Изменить размер шрифта - +

– Противный мальчишка Оуэн Морган! – в ярости воскликнула она, совсем как та девчонка, которую я знал до войны. – Черт тебя побери! Зачем тебя такого принесло? Не мог подождать, что ли?

– Ты хочешь сказать, зачем я вообще явился?

Теперь уже я поднялся на ноги, увлекая Симону за собой, и яростно тряхнул ее за плечи.

– Ты любишь его, правда? Бога ради, скажи честно!

Она пристально смотрела на меня, и вдруг где-то вдалеке послышался голос Штейнера. Тогда она дико расхохоталась:

– Ладно, хочешь знать правду – пожалуйста. Я люблю Манфреда, и я боюсь тебя – тебя, и этой твоей чертовой финки, и того, что с тобой стало. Я думаю о несчастных часовых, которых ты убил, и понимаю, что ненавижу тебя, и в то же время вижу тебя опять, слышу твой голос, многое вспоминаю, и моя любовь пробивается сквозь страх и ненависть... – На ее глазах заблестели слезы. – Так что я все равно тебя люблю, Оуэн, от этого не сбежишь. Я люблю тебя и люблю Манфреда. Что скажешь?

Повернувшись, она бросилась бежать прочь, мимо Штейнера и его протянутых рук. Добежав до тропинки у подножия утеса, она решительно двинулась наверх.

– Что стряслось? – сурово спросил он.

– То, что должно было случиться.

Он нахмурился и, кажется, впервые с тех пор, как я узнал его, рассердился. Я примирительно поднял руку и тяжело вздохнул.

– Забудем о том, что я сказал. Вы не хотели зла. Кому нужны все эти великие самопожертвования?

– Ну да, верно. – Он улыбнулся и снова посерьезнел. – Почему она так расстроилась?

– Она решила, что любит двоих одновременно.

– Вы этому верите?

– Так и есть. Она любит вас и меня в одно и то же время, да к тому же, если вам этого мало, меня она еще и боится. Меня и моей финки, вот так!

Видно было по глазам, что он и удивлен и обрадован.

– Понятно.

– Раз так, то и ладно, – сказал я без особого восторга и обернулся посмотреть на мольберт.

Он работал над видом на восточный мыс, где в сотне ярдов от берега из моря выступала скала, усеянная гнездами жирных крикливых буревестников. Писал он без угольных и карандашных набросков, сразу красками, умело смешивая и накладывая цвета. Море ему особенно удалось. Чувствовалось, что он искренне и вдохновенно увлечен живописью; его манера напоминала манеру моего отца – портрет Симоны подтверждал мою уверенность.
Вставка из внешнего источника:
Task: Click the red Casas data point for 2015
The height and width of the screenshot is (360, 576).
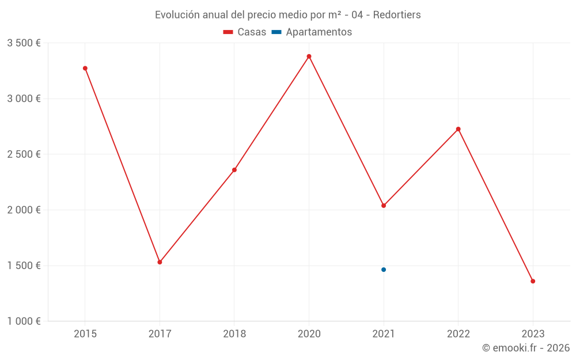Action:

– Вам неплохо удается прием послойного смешения красок, – заметил я. – У пены прибоя примерно двадцать семь оттенков белого цвета, и вы их все сумели передать. У отца был рисунок – вид на бухту и волнолом во время шторма. Там он применил ту же технику. Отец Симоны купил тот рисунок, если не ошибаюсь.

– Он до сих пор висит в доме Сеньора, – сказал Штейнер. – Там, где Райли устроил себе кабинет. Я много раз глядел на рисунок и, кажется, узнал об акварельной технике больше, чем за все время обучения в Лондоне и Париже. Он был настоящий художник, ваш отец. Великий художник.
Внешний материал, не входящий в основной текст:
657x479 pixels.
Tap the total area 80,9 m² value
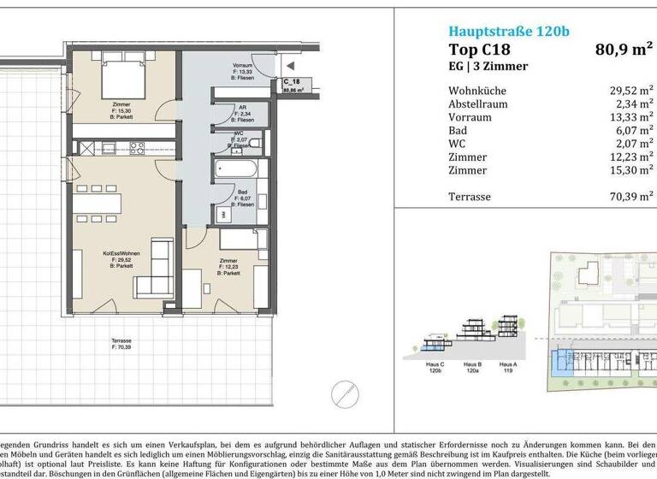[624, 50]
Слов благодарности я не произнес – уж слишком это было бы по-светски. Он уселся за мольберт и снова погрузился в работу, а я улегся позагорать, и мы стали беседовать о моем отце, о живописи и вообще об искусстве, о женщинах, о напитках и о многом другом.

За много лет я не мог припомнить подобной беседы: по роду занятий откровенничать не рекомендовалось. Лежать на песке было приятно; через некоторое время я стал слушать его невнимательно и незаметно уснул.

Высоко у меня над головой послышался крик чайки – резкий, пронзительный крик; вздрогнув от неожиданности, я проснулся и сел. Штейнера не было видно.